§ **PASSAGE**

--- Begin ---

Re: Using processor API via DSL

Alessandro Tagliapietra Fri, 19 Apr 2019 21:12:41 -0700

Hi Bruno,
thanks a lot for checking the code, regarding the SpecificAvroSerde I've
found that using


final Serde<InputList> valueSpecificAvroSerde = new SpecificAvroSerde<>();
final Map<String, String> serdeConfig =
Collections.singletonMap("schema.registry.url", "http://localhost:8081";);
valueSpecificAvroSerde.configure(serdeConfig, false);

and then in aggregate()

Materialized.with(Serdes.String(), valueSpecificAvroSerde)

fixed the issue.

Thanks in advance for the windowing help, very appreciated.
In the meantime I'll try to make some progress on the rest.

Have a great weekend

--
Alessandro Tagliapietra


On Fri, Apr 19, 2019 at 2:09 PM Bruno Cadonna <br...@confluent.io> wrote:

> Hi Alessandro,
>
> I had a look at your code. Regarding your question whether you use the
> SpecificAvroSerde correctly, take a look at the following documentation:
>
> https://docs.confluent.io/current/streams/developer-guide/datatypes.html
>
> I haven't had the time yet to take a closer look at your problems with the
> aggregation. I will have a look next week.

--- End ---

§ **INFORMATION SHOWN**
--- Begin ---

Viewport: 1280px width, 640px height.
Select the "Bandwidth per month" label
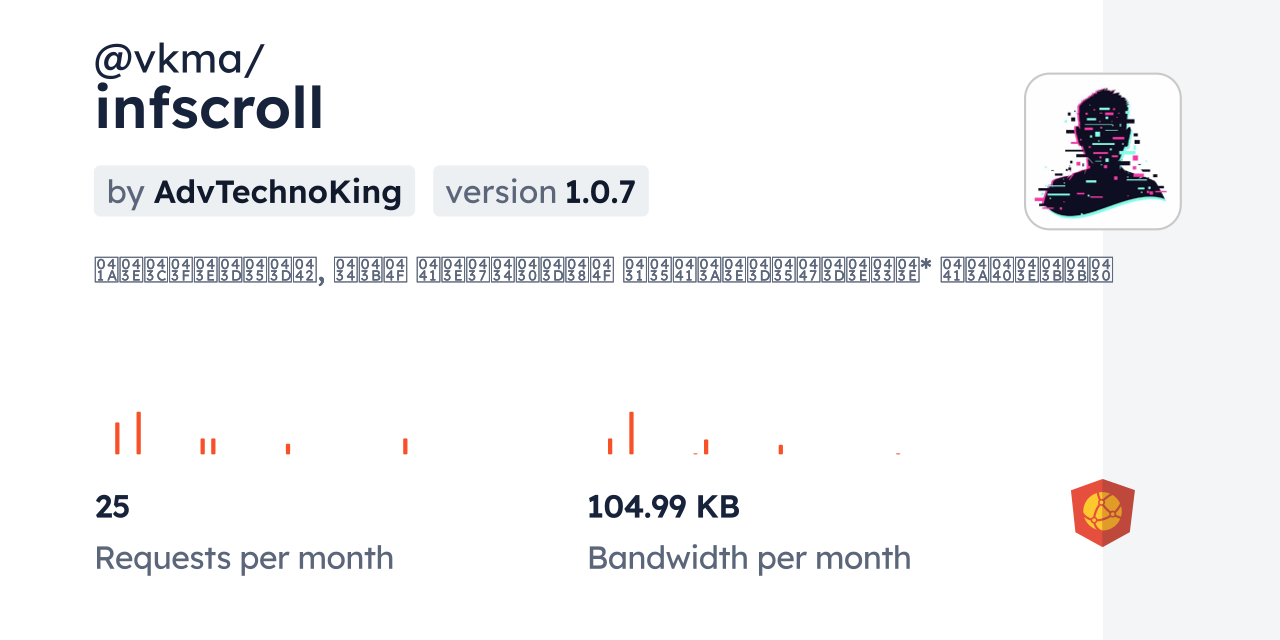tap(748, 558)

--- End ---

§ **BRIEF A**
Reproduce the processor API thread word for word, from "final Serde<InputList> valueSpecificAvroSerde" down to "help, very appreciated.".
§ **BRIEF B**
In the processor API thread, list every method call written as a name, a dot, and then a method name followed by parentheses.
The lines above come from a separate source, not from the processor API thread.

§ **REPLY A**
final Serde<InputList> valueSpecificAvroSerde = new SpecificAvroSerde<>();
final Map<String, String> serdeConfig =
Collections.singletonMap("schema.registry.url", "http://localhost:8081";);
valueSpecificAvroSerde.configure(serdeConfig, false);

and then in aggregate()

Materialized.with(Serdes.String(), valueSpecificAvroSerde)

fixed the issue.

Thanks in advance for the windowing help, very appreciated.

§ **REPLY B**
- Collections.singletonMap
- valueSpecificAvroSerde.configure
- Materialized.with
- Serdes.String